— Твое здоровье!
— Твое здоровье!
Тогда он тоже выпил два виски. Приятель хотел налить себе третий раз, но Патриция мягко призвала его к порядку:
— Ты не боишься, что завтра встанешь с тяжелой головой?
Бой часов, стоявших с тех пор, как были получены в наследство, растрогал их. И Гэллоуэй был рад, что провел у них вечер и повозился с прекрасным старинным механизмом. Помнится, они еще пытались подсчитать, сколько стоили бы такие часы, если их изготовить сейчас.
— Ну что, разгонную?
Точно как Мьюзек!
— Нет, благодарю.
Домой Дейв шел пешком. Он жил через два квартала. Светила луна. На углу Гэллоуэй заметил, что у них в окнах нет света. Наверно, Рут уснула, не дождавшись его. Странно! По вечерам сна у нее ни в одном глазу, в постель ее не загонишь. Может быть, зря он так засиделся в гостях?
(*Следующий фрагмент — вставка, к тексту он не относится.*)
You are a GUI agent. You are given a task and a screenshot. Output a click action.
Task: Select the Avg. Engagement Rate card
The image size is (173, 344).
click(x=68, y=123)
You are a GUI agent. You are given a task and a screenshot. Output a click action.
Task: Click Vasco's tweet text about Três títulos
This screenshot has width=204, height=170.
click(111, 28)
Он прибавил шагу, стуча подошвами по бетонной дорожке. Футов за шестьдесят от дома уже нащупывал в кармане ключ. А когда отворил дверь, к нему сразу подступило то же ощущение пустоты, что нынче вечером. Он даже не стал включать свет: луна ярко светила в окна, жалюзи не были опущены. Он пошел в спальню и позвал:
— Рут!
Увидел, что постель не расстелена. В спальне никого не было. На коврике валялась пара стоптанных туфель. Тогда он распахнул другую дверь и застыл, дрожа от внезапно прихлынувшего страха. Слава богу, малыша не забрала! Бен лежал в своей колыбельке, теплый, тихий, сладко пахнущий свежим хлебом.
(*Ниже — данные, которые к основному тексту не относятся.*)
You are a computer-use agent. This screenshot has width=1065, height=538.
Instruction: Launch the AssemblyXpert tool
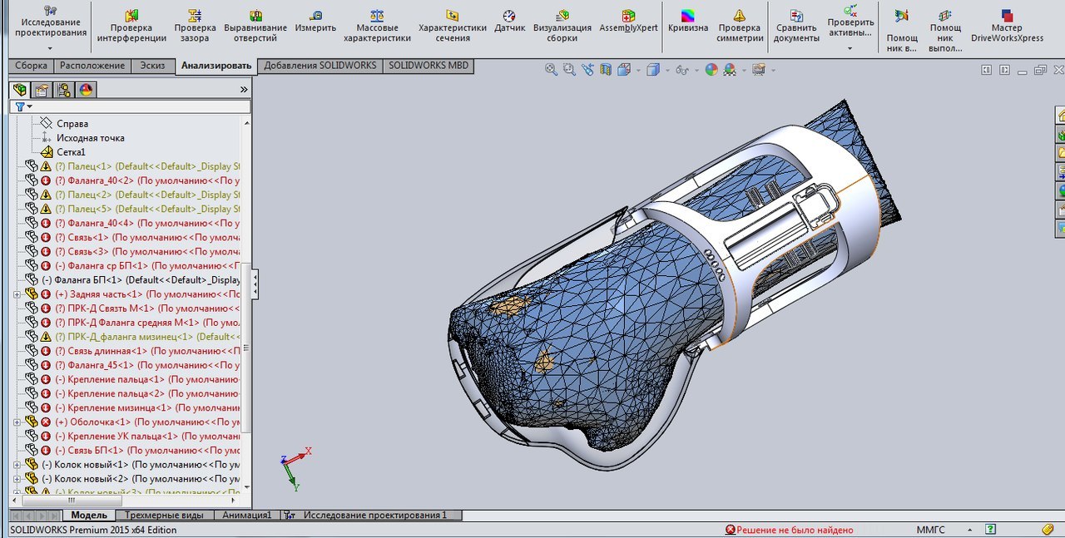click(x=629, y=25)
Как-то Гэллоуэй сказал жене:
— Правда, от него пахнет теплым хлебом?
Она ответила — без злобы, в этом-то он уверен; просто такой у нее был склад ума:
— Обделанными пеленками — вот чем он пахнет, как все грудные!
Ему захотелось схватить младенца на руки и прижать к себе. Но он сдержался, только склонился над ним и долго вслушивался в детское дыхание, потом на цыпочках вернулся в спальню и включил свет.
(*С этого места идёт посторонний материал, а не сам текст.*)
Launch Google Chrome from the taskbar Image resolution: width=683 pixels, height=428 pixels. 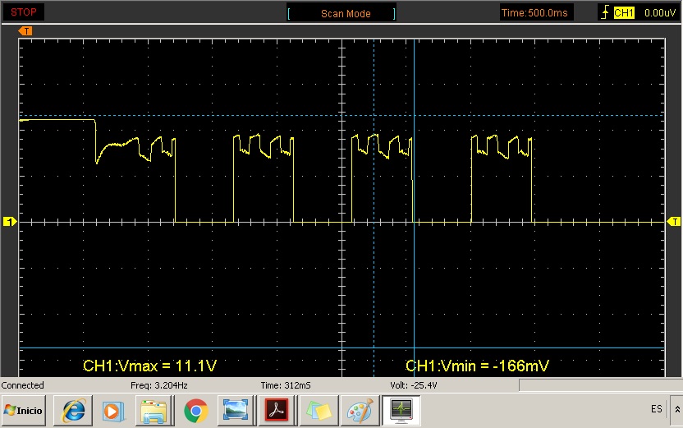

Шкаф она оставила открытым, ящик туалетного стола был выдвинут до отказа, на дне его чернели две шпильки. Комната хранила резкий, вульгарный запах ее духов — похоже, она надушилась перед самым уходом.
Рут унесла все свои вещи, кроме домашнего платья из цветастого ситца да двух пар рваных трусиков. Он не плакал, не сжимал кулаки. Пошел в спальню, сел в кресло рядом с приемником и долго сидел. Потом побрел в кухню посмотреть, не оставила ли она письма на столе. Письма не было. И все-таки он искал не зря. В мусорном бачке возле раковины валялись клочки бумаги. Он не поленился и сложил их, как складывают фрагменты головоломки.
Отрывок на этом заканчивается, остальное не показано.